Fit to Pop Over Yorkshire Pudding

This is a follow-on from our conversation about which was more uniquely American — apple pie or blueberry.  (Click here to read it.)

Shannon, Zoe and I had been out for a run at Point Reyes.  We’d kept Zoe motivated with the promise of an early meal at a famous restaurant.  “I’m ordering popovers and cornbread to start,” said Shannon.  “I hope they still do popovers — you’ll love them.”

She needn’t have worried: instead of bread, the waitress put down a basket containing three pieces of cornbread and three Yorkshire puddings.  “This is a Yorkshire pudding,” I told her, putting one on my side plate.
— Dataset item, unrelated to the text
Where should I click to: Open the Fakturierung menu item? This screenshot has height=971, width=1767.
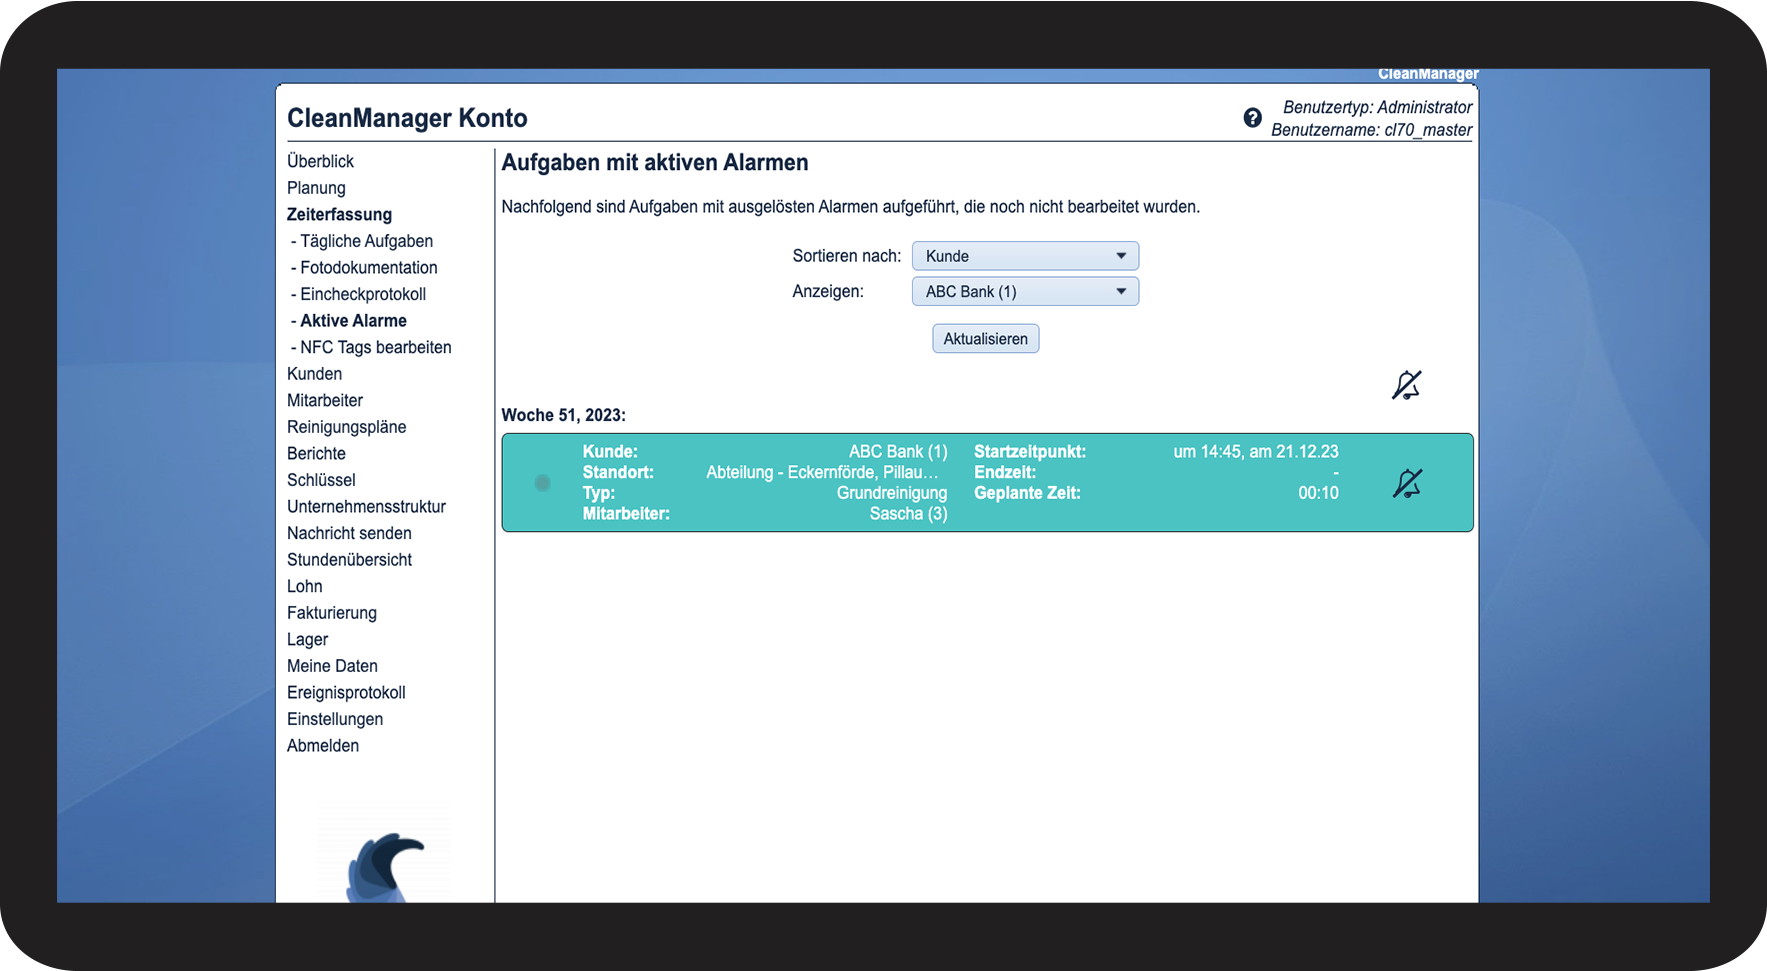332,613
“It’s a popover,” she said, her voice tightening.

“It’s named after where they were invented.  How can you possibly claim to be an Anglophile, and to have been to Britain fifteen times if you’ve not had roast beef and Yorkshire puddings?”

“It’s a popover.”  Her eyes glistened dangerously.
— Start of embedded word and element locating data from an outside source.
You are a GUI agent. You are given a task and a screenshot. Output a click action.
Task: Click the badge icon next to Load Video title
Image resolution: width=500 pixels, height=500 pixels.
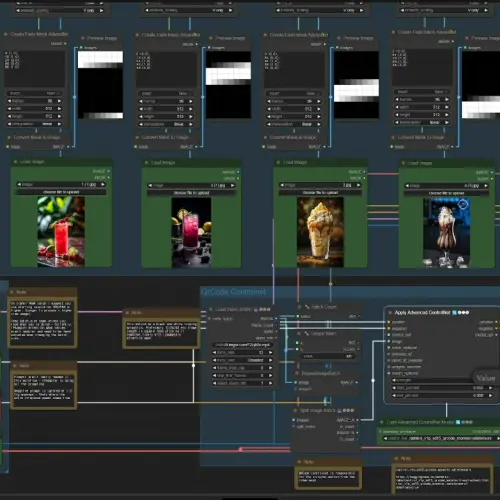(256, 309)

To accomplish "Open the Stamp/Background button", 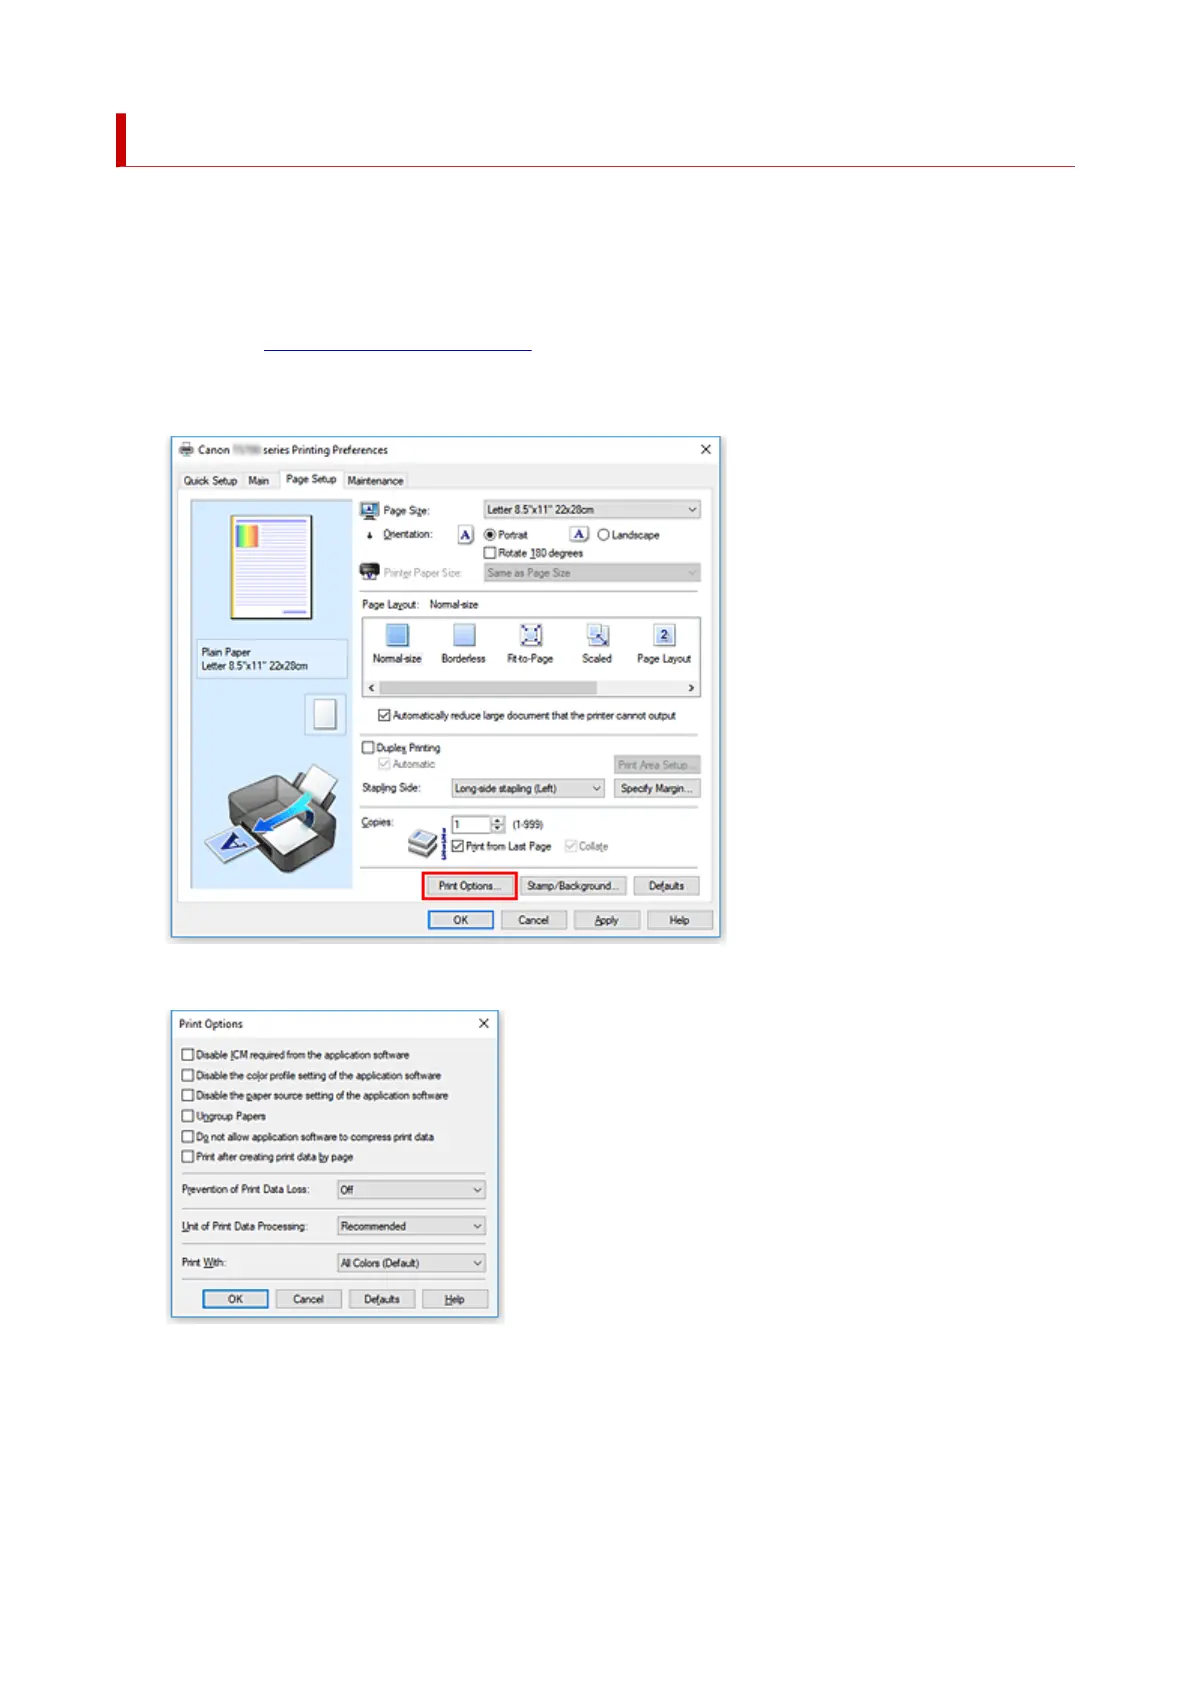I will [x=574, y=886].
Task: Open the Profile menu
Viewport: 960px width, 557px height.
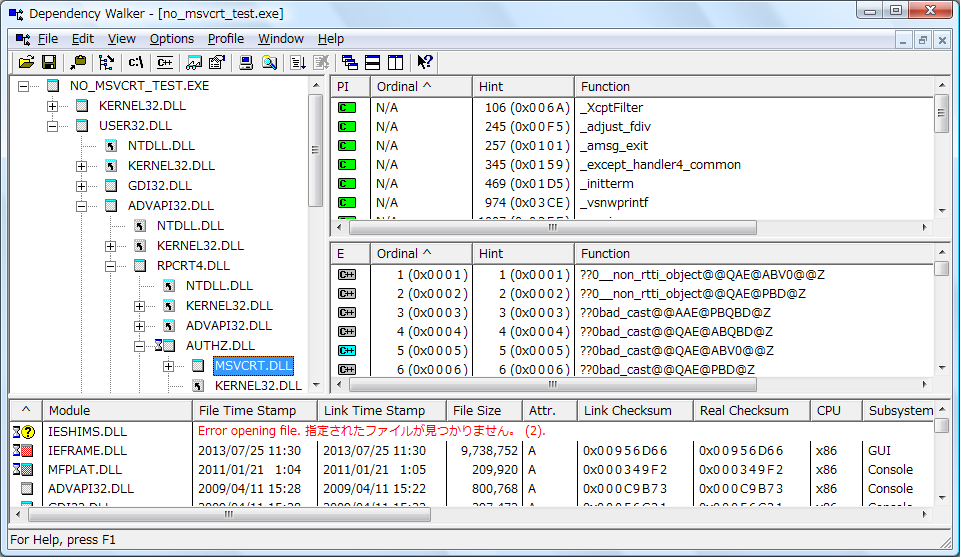Action: [x=225, y=39]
“Perhaps if you were to ‘pop over’ to Yorkshire you’d find an angry mob waiting to lynch you?”

“They’re delicious!” said Zoe.

“Now, your American cornbread is delicious by itself.  Yorkshire puddings are especially delicious when eaten properly, as an accompaniment to beef, especially if the gravy’s good.”  The popover was the blandest Yorkshire pudding I’ve eaten in my life — almost as tasteless as fufu — made all the more so by being eaten on its own.  I went for a slice of cornbread to put some flavour into my mouth.

“We are eating them properly,” said Shannon.

“They taste even better when they’re eaten with roast beef,” I told Zoe.  “When we pop over to London England-land-shire at Christmas we’ll eat them properly with roast beef.”

“We’re eating them properly here,” said Shannon.

“As an Italian American, where would you go for a real pizza?  Would you ‘Hit the Hut’ or go to Naples?”

“I can’t wait to go to London at Christmas!” exclaimed Zoe.

I flashed a victorious smile at Shannon’s withering look.  The silence was as golden as a good Yorkshire pud.